Tocadiscos de madera


Los tiempos de ahora no son los mismos de ayer. Un vendaval de días modificó el rostro de nuestras vidas y hasta nuestros mismos rostros cambiaron con el paso de los años. Un día amanecemos y descubrimos que en nuestra alma habita la tristeza, así como quien descubre una arruga en nuestro rostro una mañana frente al espejo.

Mi padre tenía en la casa, a comienzos de mi niñez, un tocadiscos de madera, holandés, marca Philips, uno de aquellos que tenían propaganda en Selecciones del Reader´s Digest. Un equipo que simulaba ser una gruesa maleta y que al abrirlo mostraba sus tornamesa, dos parlantes una radio y una grabadora de casetes; era lo más avanzado de la tecnología en ese tiempo.
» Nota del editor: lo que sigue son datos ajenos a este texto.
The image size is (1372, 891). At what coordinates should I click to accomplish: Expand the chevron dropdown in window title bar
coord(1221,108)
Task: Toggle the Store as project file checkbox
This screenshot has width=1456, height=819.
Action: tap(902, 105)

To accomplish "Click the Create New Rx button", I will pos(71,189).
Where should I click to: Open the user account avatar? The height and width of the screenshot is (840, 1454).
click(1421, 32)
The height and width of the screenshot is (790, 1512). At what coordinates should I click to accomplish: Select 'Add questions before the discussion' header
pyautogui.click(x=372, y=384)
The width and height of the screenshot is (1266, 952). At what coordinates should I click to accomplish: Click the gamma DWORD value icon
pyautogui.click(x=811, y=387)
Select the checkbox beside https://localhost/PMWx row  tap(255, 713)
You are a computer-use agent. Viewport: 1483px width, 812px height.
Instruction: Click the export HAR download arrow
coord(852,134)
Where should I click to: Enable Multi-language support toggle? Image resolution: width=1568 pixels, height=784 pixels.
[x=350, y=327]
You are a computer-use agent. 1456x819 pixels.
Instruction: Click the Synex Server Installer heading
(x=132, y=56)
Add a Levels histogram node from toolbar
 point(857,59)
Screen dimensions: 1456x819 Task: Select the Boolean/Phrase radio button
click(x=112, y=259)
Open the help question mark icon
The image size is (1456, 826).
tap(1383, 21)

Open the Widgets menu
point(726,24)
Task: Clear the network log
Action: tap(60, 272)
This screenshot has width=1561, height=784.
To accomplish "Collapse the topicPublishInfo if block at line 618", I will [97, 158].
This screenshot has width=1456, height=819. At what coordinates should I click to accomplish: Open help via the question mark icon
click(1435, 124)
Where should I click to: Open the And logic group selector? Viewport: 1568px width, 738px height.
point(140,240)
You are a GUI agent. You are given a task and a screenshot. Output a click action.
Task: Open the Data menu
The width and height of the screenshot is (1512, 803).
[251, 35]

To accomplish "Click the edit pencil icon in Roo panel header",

La música que mi padre solía escuchar era un fondo de nuestras vidas y nuestros días, Franck Pourcel, Frank Sinatra, Tom Jones, Hal Hirt, ediciones completas del Gipsy del 1 al 4, Julio Iglesias, Nino Bravo, Ray Charles… Era fácil extraviarse entre el tiempo para quebrar el silencio con esas melodías en nuestra casa prefabricada a 4 mil metros de altura frente a un socavón que se devoraba a mi padre por horas.

El tocadiscos de madera se hizo una pieza entrañable de esa nuestra soledad, junto a los veinte tomos del Tesoro de la Juventud que mi madre entonces me leía, porque yo a mis cuatro años era aun analfabeto, el tocadiscos era un emblema de familia, los discos de vinilo giraban incansables sobre el tornamesa mientras la aguja pasaba sobre los surcos de los long plays y los parlantes vibraban con esas eternas melodías. Escuchar la música en él tenía su encanto. A veces los surcos se llenaban de polvo y el sonido armonioso se quebraba por un ruido que anunciaba el problema… Scratch se oía como de la música. Si no se era cuidadoso con los discos se rayaban y la aguja no podía pasar el surco y la frase se repetía inacabable, entonces la aguja tenía que recibir un empujoncito para solucionar el problema. Dejar un disco de vinil bajo el sol era un descuido irreparable, el calor lo arrugaba como si fuera una gorguera.

Los años pasaron y el tiempo fue mostrando nuevos equipos capaces de hacer mil cosas a la vez y con tecnologías distintas, el tiempo se encargo de pasar al retiro a nuestro amado equipo Phillips el que quedó guardado entre esos objetos que alguna vez fueron muy útiles pero que dejaron de serlo. Un día también nuestra casa prefabricada y de madera se quedó en la soledad de esas alturas insondables, junto a una catarata y a los socavones, junto a los rieles y los carritos que eran empujados por hombres de miradas milenarias. La vida también nos alejó mutuamente y mi padre y yo dejamos de ser como la cometa y el niño, el hilo se rompió y acabamos en tiempos y lugares diferentes. Ausentes.

Un día llegó mi padre con el viejo tocadiscos Philips hasta mi morada de entonces, tenía con él sus discos de vinil; me lo entregó como se entrega una cosa muy querida. Desde entonces de cuando en cuando escucho mis discos de siempre, las eternas melodías que viven impresas en sus líneas y evoco otros tiempos idos, aquellos de la casita de madera frente a la cascada, cuando mi padre retornaba cansado de los socavones y encendía el tocadiscos para escuchar una canción.

Hoy las canciones ya no suenan igual, debe ser porque los seres humanos cuando crecemos perdemos los sentidos que tenemos ávidos en la niñez. Aún a veces miro esos días cerrando los ojos y veo la casa, los libros y a mi padre siendo feliz oyendo una canción mientras los parlantes del tocadiscos hablan de amor.